• _Aim_:
Please count the lines in the data below that contain the string "sidebar", and give only that number.

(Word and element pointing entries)
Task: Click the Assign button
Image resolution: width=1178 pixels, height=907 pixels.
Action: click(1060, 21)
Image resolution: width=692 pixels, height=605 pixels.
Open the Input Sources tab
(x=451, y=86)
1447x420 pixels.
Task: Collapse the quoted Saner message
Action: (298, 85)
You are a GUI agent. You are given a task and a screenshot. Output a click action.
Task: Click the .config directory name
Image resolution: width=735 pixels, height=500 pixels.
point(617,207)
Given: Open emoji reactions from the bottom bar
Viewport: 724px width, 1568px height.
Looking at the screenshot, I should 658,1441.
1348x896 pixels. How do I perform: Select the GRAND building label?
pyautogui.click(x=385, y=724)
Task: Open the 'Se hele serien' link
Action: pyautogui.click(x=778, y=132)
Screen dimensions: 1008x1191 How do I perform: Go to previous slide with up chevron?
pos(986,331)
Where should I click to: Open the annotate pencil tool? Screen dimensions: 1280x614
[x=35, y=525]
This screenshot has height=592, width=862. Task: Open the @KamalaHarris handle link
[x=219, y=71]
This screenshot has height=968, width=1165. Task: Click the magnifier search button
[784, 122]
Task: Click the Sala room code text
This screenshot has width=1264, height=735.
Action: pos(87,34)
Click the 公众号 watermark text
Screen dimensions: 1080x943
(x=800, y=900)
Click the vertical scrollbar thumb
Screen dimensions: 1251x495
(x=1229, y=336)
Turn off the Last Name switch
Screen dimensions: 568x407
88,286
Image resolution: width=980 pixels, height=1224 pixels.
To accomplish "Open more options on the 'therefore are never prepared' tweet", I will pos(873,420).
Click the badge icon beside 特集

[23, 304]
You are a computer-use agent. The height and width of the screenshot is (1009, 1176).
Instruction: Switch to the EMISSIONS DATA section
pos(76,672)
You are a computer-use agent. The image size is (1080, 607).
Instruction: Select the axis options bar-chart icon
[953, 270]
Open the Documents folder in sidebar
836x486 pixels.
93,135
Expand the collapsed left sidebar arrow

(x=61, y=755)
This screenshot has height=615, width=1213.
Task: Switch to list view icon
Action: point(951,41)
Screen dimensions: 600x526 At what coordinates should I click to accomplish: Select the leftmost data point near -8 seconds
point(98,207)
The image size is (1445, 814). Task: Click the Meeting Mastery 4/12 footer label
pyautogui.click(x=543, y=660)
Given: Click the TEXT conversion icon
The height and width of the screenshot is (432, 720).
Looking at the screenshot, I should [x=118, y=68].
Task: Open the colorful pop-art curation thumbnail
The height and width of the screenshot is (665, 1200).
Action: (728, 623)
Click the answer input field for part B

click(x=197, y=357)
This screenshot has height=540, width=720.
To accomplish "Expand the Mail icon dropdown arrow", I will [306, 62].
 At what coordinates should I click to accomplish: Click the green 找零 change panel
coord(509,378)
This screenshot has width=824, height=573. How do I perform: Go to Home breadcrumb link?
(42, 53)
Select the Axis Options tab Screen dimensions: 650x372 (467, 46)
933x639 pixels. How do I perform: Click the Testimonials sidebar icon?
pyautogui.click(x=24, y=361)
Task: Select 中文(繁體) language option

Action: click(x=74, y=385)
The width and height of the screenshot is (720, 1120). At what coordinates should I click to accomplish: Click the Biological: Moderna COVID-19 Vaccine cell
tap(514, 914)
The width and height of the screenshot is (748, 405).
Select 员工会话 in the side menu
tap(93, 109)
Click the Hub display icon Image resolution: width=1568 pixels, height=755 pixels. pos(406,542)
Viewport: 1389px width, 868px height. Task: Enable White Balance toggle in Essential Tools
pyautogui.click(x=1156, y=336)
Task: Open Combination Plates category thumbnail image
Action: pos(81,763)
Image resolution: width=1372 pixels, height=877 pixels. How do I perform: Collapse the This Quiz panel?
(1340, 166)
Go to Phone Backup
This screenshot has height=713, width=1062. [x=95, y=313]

• _Expected answer_:
3